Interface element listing

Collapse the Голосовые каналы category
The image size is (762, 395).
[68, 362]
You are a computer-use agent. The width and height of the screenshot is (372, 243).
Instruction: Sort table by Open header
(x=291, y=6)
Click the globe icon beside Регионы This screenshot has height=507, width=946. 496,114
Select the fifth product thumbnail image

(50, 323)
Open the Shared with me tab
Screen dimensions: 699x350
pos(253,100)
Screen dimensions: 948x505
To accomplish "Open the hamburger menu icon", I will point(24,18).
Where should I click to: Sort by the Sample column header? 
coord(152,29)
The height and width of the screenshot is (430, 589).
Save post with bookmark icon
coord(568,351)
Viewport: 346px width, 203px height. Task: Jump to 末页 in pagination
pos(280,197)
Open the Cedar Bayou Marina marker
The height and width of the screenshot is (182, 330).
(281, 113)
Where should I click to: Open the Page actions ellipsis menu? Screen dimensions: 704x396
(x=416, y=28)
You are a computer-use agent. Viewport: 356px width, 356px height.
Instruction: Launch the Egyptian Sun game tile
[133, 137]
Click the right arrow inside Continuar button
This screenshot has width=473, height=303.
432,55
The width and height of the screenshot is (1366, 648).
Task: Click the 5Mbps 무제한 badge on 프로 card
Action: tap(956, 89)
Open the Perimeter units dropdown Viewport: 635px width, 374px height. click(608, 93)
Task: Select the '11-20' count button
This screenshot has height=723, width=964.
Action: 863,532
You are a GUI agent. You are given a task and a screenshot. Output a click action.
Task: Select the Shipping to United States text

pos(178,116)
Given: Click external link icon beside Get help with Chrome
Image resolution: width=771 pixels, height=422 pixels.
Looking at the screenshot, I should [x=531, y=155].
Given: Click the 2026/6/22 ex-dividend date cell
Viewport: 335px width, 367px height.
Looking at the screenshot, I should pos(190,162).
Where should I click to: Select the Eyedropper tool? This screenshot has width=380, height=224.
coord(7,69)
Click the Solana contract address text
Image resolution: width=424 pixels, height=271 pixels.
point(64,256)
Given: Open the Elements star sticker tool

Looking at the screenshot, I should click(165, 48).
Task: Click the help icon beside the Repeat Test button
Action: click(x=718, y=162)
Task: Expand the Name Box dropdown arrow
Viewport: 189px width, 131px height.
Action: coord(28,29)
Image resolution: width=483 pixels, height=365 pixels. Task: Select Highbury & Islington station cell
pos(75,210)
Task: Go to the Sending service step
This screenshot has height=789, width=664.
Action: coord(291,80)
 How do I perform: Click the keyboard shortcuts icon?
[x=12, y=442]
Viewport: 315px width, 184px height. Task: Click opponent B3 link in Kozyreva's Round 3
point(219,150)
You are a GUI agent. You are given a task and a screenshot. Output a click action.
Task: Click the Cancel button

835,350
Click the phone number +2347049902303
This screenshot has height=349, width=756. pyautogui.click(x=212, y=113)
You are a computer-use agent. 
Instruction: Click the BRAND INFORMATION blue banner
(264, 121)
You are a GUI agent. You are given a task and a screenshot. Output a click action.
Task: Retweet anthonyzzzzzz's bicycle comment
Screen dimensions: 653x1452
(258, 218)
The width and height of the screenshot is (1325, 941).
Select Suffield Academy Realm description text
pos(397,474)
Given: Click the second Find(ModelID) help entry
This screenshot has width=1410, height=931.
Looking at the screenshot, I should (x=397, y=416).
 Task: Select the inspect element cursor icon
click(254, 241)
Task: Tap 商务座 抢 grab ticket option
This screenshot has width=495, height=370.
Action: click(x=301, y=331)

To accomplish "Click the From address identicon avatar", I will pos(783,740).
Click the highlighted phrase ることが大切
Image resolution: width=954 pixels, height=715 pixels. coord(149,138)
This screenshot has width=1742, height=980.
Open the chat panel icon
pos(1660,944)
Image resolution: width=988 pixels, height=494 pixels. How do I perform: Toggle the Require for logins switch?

■ **Written instruction**
Repeat the lines of the listing, starting with the line that contains "Task: Select the '11-20' count button" and going on through the line that contains "Action: coord(291,80)".

■ **Result for this task**
Task: Select the '11-20' count button
This screenshot has height=723, width=964.
Action: 863,532
You are a GUI agent. You are given a task and a screenshot. Output a click action.
Task: Select the Shipping to United States text

pos(178,116)
Given: Click external link icon beside Get help with Chrome
Image resolution: width=771 pixels, height=422 pixels.
Looking at the screenshot, I should [x=531, y=155].
Given: Click the 2026/6/22 ex-dividend date cell
Viewport: 335px width, 367px height.
Looking at the screenshot, I should pos(190,162).
Where should I click to: Select the Eyedropper tool? This screenshot has width=380, height=224.
coord(7,69)
Click the Solana contract address text
Image resolution: width=424 pixels, height=271 pixels.
point(64,256)
Given: Open the Elements star sticker tool

Looking at the screenshot, I should click(165, 48).
Task: Click the help icon beside the Repeat Test button
Action: click(x=718, y=162)
Task: Expand the Name Box dropdown arrow
Viewport: 189px width, 131px height.
Action: coord(28,29)
Image resolution: width=483 pixels, height=365 pixels. Task: Select Highbury & Islington station cell
pos(75,210)
Task: Go to the Sending service step
This screenshot has height=789, width=664.
Action: coord(291,80)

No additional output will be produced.